OJS Kubernetes Operator

Note

🔧 Beta — This project is under active development. APIs are stabilizing but may still change. Feedback and contributions are welcome.

A Kubernetes operator for managing Open Job Spec clusters and workers using custom resources.

Overview

The OJS Kubernetes Operator automates the deployment and lifecycle management of OJS server clusters on Kubernetes.

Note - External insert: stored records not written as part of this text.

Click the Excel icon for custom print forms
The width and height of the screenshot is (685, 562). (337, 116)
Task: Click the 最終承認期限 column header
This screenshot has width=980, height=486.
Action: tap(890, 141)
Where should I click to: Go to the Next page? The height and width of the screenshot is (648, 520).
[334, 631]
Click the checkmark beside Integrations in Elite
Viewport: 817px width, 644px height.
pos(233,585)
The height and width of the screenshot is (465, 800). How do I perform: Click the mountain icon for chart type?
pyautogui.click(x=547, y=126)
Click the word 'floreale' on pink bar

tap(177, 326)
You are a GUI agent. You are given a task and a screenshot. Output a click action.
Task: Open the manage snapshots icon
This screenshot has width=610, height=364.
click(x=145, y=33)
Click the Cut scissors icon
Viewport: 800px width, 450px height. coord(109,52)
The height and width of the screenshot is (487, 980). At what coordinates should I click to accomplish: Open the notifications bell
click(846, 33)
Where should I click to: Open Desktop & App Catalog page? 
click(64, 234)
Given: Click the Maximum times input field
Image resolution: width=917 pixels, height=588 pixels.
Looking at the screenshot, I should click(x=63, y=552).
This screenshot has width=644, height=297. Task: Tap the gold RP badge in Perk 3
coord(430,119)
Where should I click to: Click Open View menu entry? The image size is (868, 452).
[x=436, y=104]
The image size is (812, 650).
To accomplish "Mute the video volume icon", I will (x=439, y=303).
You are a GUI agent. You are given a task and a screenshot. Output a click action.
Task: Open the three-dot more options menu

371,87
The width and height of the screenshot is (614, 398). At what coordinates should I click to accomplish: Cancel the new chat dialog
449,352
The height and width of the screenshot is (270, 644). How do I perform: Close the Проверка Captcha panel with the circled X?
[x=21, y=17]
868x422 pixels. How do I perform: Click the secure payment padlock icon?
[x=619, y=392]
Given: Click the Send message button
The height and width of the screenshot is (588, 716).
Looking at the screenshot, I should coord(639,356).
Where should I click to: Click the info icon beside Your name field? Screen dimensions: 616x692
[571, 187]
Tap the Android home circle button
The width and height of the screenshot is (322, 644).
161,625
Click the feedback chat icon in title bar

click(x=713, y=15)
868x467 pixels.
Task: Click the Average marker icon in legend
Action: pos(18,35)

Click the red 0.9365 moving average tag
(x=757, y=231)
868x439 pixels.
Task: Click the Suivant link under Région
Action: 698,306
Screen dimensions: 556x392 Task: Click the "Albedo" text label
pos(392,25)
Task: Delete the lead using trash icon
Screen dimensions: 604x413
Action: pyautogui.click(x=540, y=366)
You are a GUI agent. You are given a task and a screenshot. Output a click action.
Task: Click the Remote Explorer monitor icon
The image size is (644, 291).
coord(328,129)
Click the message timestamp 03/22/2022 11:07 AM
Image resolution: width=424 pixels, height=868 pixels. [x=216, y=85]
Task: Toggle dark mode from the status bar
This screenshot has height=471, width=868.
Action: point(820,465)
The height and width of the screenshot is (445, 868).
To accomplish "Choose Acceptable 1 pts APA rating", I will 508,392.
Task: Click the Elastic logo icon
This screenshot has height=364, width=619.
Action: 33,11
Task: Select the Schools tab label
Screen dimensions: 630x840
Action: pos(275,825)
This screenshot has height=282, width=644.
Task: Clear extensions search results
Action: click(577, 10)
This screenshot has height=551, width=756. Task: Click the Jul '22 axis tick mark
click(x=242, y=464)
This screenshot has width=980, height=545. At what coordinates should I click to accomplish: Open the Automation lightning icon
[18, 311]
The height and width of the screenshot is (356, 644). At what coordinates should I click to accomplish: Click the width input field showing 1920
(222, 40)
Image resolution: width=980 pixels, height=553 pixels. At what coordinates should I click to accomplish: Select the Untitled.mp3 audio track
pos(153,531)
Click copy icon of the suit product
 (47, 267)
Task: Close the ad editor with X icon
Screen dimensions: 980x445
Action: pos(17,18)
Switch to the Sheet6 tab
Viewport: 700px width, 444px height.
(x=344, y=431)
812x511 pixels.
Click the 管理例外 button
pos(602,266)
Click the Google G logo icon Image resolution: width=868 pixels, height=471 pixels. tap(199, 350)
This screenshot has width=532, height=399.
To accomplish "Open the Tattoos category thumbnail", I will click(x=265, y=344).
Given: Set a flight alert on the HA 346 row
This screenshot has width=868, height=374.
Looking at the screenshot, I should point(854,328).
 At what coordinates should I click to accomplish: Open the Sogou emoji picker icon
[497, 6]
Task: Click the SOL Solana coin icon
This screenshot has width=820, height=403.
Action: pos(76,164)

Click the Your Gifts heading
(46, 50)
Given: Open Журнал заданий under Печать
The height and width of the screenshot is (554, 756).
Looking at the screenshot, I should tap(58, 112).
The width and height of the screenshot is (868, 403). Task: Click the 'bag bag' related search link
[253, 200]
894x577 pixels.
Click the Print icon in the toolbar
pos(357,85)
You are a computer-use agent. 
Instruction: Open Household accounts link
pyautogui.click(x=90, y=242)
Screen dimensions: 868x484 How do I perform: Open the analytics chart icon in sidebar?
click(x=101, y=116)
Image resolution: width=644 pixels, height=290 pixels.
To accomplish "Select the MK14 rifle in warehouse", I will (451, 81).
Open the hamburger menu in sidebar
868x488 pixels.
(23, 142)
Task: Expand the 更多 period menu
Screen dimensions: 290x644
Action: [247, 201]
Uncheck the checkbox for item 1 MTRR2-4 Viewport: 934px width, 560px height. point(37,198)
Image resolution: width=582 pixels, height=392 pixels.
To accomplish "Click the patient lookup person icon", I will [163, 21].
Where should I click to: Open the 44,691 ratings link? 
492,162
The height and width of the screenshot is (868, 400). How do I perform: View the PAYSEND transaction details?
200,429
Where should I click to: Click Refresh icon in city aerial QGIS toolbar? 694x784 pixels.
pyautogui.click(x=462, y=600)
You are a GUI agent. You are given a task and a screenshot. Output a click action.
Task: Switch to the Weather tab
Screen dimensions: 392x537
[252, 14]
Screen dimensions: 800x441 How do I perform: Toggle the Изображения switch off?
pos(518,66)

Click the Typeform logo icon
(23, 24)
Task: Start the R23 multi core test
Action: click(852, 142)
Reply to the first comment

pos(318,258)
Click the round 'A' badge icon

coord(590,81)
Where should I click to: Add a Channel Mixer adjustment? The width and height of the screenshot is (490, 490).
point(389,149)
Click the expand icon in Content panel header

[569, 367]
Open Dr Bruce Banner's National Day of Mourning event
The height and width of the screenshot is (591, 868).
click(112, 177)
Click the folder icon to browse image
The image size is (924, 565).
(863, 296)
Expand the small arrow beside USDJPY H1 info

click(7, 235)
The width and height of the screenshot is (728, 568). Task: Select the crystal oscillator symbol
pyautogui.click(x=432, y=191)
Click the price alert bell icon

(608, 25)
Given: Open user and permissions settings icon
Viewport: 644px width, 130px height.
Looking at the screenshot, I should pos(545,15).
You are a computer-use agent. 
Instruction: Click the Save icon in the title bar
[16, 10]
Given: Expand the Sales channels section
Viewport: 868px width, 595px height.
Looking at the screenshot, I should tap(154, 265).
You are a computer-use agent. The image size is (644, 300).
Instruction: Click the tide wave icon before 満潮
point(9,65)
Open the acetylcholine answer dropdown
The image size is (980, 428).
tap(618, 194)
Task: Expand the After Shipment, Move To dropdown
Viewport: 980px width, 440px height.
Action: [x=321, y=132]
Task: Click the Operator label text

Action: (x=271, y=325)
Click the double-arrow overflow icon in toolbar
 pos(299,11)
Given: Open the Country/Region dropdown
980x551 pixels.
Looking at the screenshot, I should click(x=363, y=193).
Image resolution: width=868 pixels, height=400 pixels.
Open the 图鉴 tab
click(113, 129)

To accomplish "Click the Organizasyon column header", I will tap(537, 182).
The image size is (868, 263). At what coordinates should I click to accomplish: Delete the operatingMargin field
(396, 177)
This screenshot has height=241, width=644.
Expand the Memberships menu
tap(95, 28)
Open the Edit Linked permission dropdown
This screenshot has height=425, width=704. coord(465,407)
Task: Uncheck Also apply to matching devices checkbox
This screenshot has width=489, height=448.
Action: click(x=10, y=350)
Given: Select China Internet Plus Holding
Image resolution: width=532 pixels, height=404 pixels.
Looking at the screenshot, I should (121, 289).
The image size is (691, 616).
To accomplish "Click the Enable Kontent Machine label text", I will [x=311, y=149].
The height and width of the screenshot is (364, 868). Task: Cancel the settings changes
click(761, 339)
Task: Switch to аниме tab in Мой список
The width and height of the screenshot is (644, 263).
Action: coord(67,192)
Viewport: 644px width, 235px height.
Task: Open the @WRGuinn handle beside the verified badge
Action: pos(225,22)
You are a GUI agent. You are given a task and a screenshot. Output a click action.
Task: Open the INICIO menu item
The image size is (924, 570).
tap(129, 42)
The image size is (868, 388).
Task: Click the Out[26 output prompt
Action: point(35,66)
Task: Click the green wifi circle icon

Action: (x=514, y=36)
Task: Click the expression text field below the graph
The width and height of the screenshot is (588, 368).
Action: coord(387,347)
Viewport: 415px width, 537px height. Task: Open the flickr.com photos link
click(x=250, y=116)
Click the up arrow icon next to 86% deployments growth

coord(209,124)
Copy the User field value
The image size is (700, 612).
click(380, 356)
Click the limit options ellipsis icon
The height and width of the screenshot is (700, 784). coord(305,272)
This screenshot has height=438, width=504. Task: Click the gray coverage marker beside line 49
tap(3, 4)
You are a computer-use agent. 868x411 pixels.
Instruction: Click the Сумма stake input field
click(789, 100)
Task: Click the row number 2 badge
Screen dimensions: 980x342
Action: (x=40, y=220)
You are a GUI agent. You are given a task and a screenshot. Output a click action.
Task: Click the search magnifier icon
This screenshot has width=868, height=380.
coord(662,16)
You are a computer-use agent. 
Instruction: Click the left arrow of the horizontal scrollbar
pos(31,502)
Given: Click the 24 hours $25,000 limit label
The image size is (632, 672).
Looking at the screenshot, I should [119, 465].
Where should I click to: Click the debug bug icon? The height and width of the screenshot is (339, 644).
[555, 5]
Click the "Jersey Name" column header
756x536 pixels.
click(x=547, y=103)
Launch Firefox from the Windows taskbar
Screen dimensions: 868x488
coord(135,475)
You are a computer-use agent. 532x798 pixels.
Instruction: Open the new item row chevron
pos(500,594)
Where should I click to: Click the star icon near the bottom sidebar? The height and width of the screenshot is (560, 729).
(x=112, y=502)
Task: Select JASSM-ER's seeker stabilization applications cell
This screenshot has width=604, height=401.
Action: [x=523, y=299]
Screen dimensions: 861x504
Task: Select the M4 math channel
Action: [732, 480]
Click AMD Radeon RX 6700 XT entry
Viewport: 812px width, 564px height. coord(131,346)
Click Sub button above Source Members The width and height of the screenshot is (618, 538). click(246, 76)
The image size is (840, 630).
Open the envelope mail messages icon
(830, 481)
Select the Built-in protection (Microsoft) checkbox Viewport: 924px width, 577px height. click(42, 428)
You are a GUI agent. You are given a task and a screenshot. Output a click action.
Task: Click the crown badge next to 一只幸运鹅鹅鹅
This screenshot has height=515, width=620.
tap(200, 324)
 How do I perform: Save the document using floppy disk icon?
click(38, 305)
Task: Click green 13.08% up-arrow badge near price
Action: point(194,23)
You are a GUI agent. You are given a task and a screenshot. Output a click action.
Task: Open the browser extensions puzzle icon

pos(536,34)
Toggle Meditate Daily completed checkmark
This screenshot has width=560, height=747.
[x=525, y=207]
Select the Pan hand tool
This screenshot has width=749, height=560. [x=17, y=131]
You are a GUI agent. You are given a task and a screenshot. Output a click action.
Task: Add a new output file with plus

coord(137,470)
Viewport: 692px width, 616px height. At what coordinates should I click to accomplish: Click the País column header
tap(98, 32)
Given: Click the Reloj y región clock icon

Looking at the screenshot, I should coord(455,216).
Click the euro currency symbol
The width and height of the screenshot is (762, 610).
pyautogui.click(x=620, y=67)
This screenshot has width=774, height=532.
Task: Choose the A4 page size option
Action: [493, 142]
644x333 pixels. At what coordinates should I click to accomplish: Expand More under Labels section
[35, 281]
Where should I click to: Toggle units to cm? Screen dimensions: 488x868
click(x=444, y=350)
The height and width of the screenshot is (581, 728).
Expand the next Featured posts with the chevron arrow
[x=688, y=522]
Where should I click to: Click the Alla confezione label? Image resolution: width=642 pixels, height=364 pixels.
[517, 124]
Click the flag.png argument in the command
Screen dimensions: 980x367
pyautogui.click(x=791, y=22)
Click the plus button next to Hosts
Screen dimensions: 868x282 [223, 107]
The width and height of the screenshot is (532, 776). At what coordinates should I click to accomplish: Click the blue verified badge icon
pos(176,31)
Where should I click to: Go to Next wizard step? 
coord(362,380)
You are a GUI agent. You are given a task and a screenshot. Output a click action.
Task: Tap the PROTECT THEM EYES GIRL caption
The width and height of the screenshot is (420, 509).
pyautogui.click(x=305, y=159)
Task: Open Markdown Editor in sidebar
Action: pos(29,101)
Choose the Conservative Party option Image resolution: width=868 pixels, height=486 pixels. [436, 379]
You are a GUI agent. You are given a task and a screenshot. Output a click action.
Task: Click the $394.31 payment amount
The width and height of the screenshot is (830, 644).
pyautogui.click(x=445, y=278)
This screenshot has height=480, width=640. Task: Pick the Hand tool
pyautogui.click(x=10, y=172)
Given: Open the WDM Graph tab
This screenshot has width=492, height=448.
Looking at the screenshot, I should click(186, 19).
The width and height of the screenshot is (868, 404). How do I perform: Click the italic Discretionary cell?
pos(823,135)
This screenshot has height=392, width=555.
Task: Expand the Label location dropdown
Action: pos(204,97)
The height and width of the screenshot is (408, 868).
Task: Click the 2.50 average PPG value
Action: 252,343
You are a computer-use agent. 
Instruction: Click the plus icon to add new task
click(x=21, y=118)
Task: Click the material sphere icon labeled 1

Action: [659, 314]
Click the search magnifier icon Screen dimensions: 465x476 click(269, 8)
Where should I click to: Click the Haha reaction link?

It provides two Custom Resource Definitions:

OJSCluster — Manages OJS server deployments with backend configuration, auto-scaling, and monitoring
OJSWorker — Manages worker deployments that process jobs from an OJSCluster

Features

Declarative cluster management — Define OJS clusters as Kubernetes custom resources
All 6 backend types — Redis, PostgreSQL, NATS, Kafka, SQS, and Lite backends
Embedded backends — Auto-deploy Redis alongside the OJS server
Worker management — Deploy and scale workers per job type and queue
HPA-based auto-scaling — Automatic HorizontalPodAutoscaler creation when worker autoscaling is enabled
Queue-based auto-scaling — Scale workers based on queue depth metrics
Webhook validation — Validating admission webhooks for OJSCluster and OJSWorker CRDs
Monitoring — Prometheus ServiceMonitor and Grafana dashboard support
Production-ready — Health checks, graceful shutdown, leader election, RBAC

Architecture

┌─────────────────────────────────────────────────────────┐
│                    Kubernetes Cluster                     │
│                                                          │
│  ┌──────────────────┐                                    │
│  │  OJS Operator     │                                   │
│  │  (controller-mgr) │                                   │
│  └────────┬─────────┘                                    │
│           │ watches & reconciles                         │
│           ▼                                              │
│  ┌────────────────┐     ┌─────────────────┐              │
│  │  OJSCluster CR  │────▶│ OJS Server Pods │              │
│  │  (desired state)│     │ (Deployment)    │              │
│  └────────────────┘     │ + Service       │              │
│                          │ + ConfigMap     │              │
│                          └────────┬────────┘              │
│                                   │                      │
│  ┌────────────────┐     ┌────────▼────────┐              │
│  │  OJSWorker CR   │────▶│ Worker Pods     │              │
│  │  (desired state)│     │ (Deployment)    │              │
│  └────────────────┘     └─────────────────┘              │
│                                                          │
│  ┌──────────────────────────────────────┐                │
│  │  Backend (Redis / PostgreSQL / NATS / Kafka / SQS / Lite)  │                │
│  │  (external or embedded)               │                │
│  └──────────────────────────────────────┘                │
└─────────────────────────────────────────────────────────┘

The operator follows the standard controller-runtime pattern:

OJSClusterReconciler watches OJSCluster CRs and reconciles:
- A Deployment for the OJS server pods
- A Service for HTTP and metrics access
- A ConfigMap with backend configuration
- Optionally an embedded Redis deployment and service
- Status updates with phase, replica counts, and conditions
OJSWorkerReconciler watches OJSWorker CRs and reconciles:
- A Deployment for worker pods connected to the referenced OJSCluster
- Status updates with phase, replica counts, and queue depth
- Periodic re-queue for auto-scaling when enabled

Prerequisites

Kubernetes cluster (v1.26+)
kubectl configured to access the cluster
helm v3 (for Helm-based installation)
cert-manager (optional, for webhook certificates)

Installation

Option 1: kubectl apply

# Install CRDs
make install

# Deploy the operator
make deploy

Option 2: Helm

# Install from local chart
helm install ojs-operator charts/ojs-operator \
  --create-namespace \
  --namespace ojs-system

# Or with custom values
helm install ojs-operator charts/ojs-operator \
  --namespace ojs-system \
  --set image.tag=v0.2.0 \
  --set replicaCount=2

Option 3: OLM (Operator Lifecycle Manager)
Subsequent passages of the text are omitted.